The records:
------------------------------

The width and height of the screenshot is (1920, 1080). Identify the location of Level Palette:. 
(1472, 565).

------------------------------

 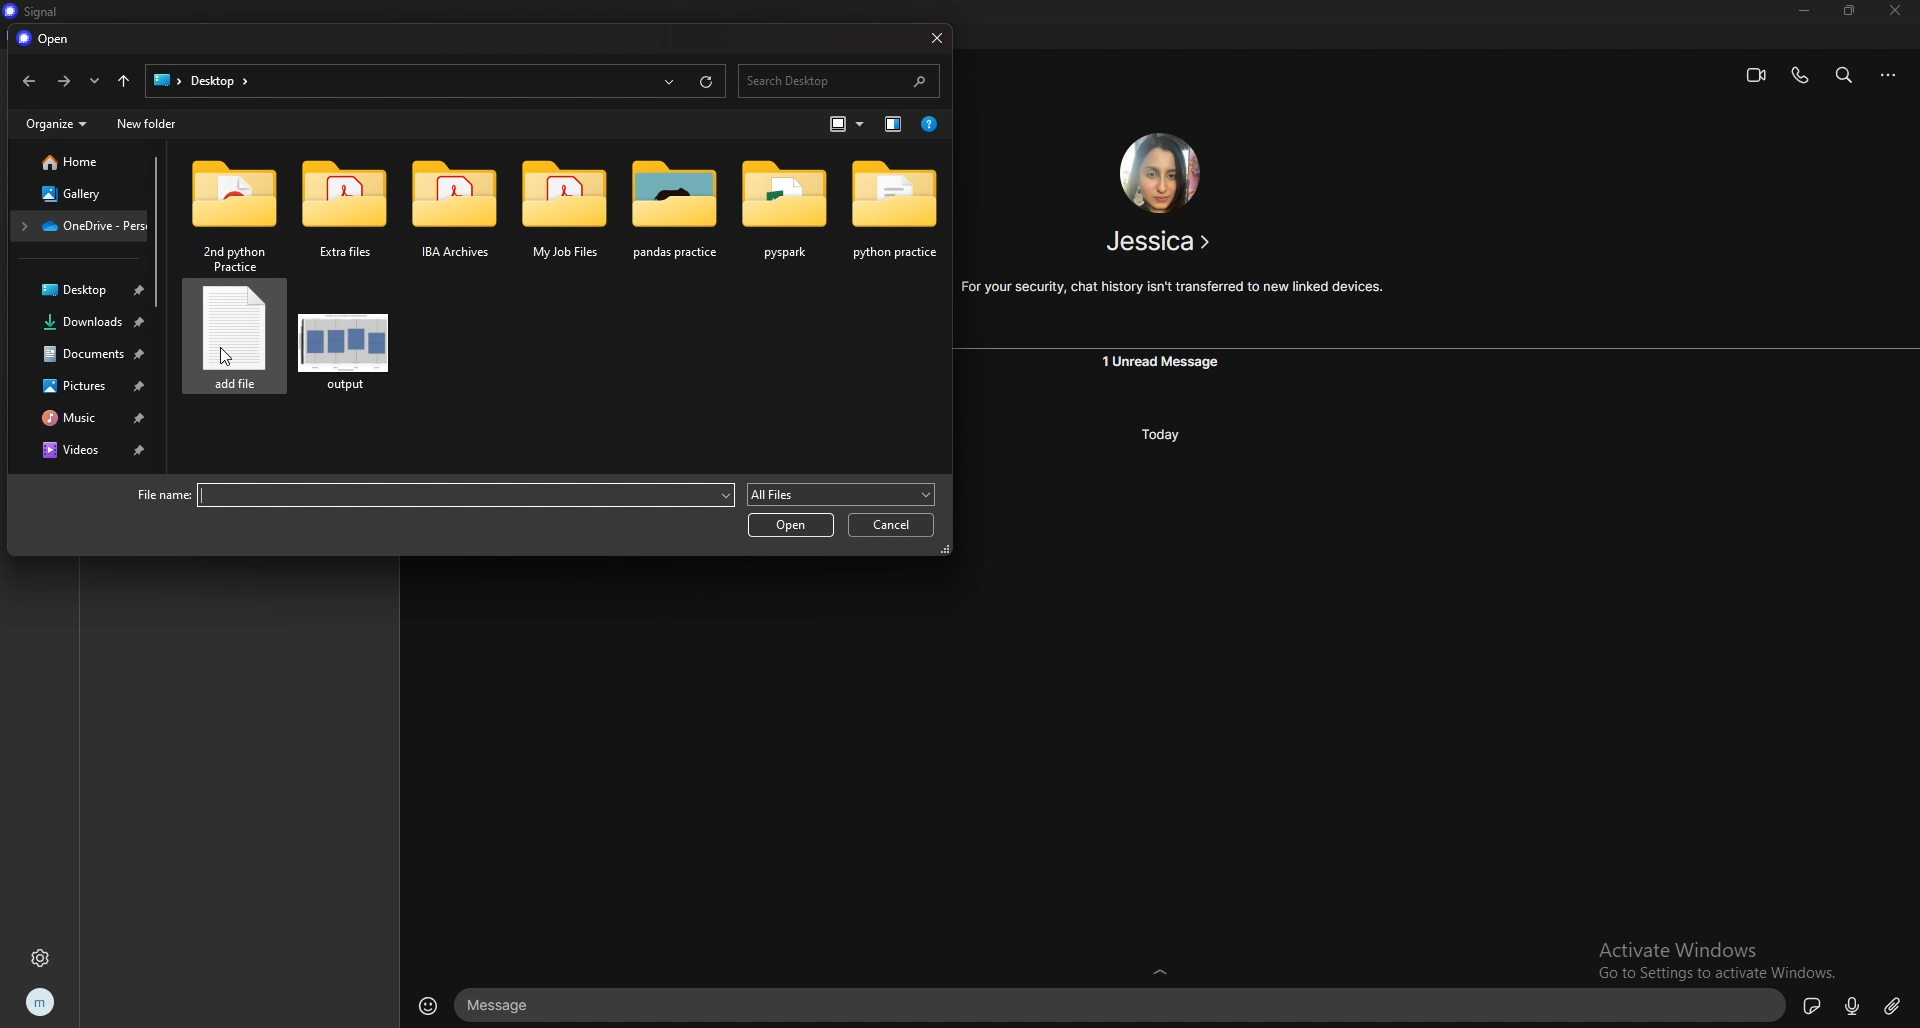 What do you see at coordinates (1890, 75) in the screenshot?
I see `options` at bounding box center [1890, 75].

------------------------------

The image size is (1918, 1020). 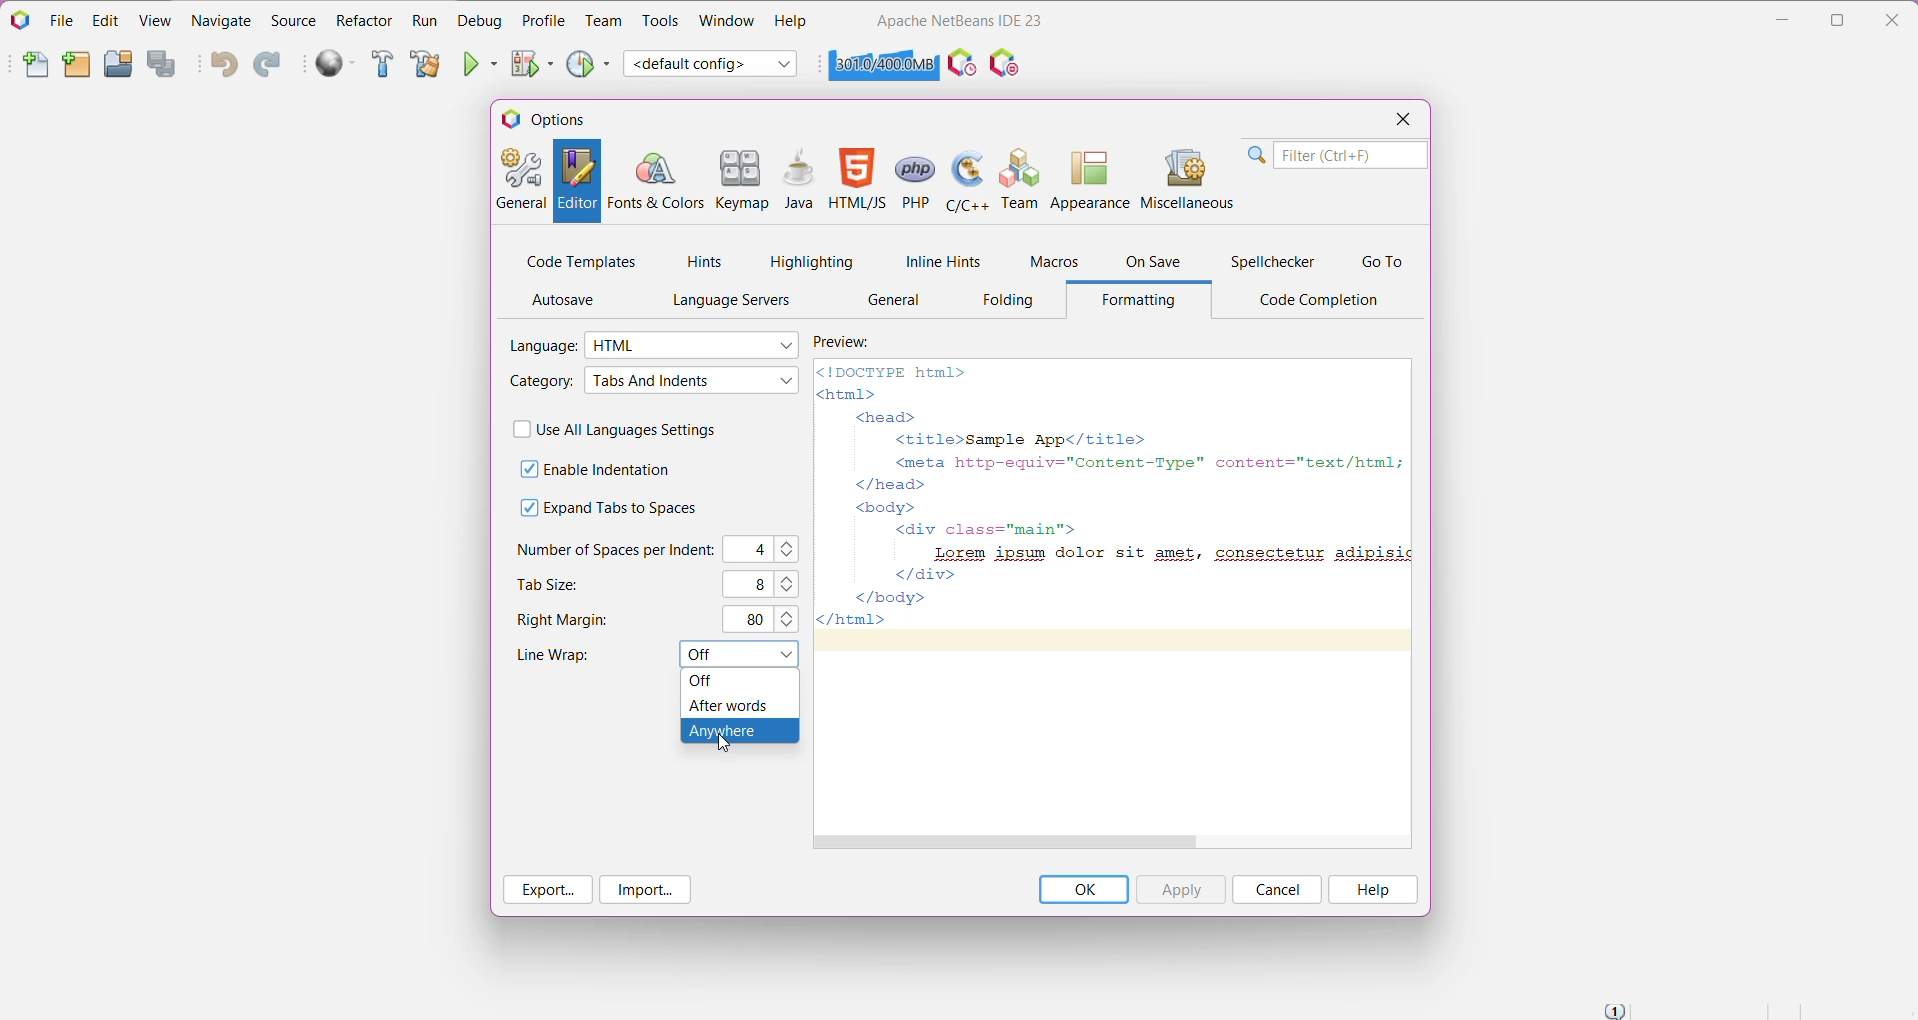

------------------------------

Directions: Reproduce, word for word, the part of the data that opens with the line containing "The width and" and closes with the line containing "(1472, 565).", including both of those lines.

Worked solution:
The width and height of the screenshot is (1920, 1080). Identify the location of Level Palette:. 
(1472, 565).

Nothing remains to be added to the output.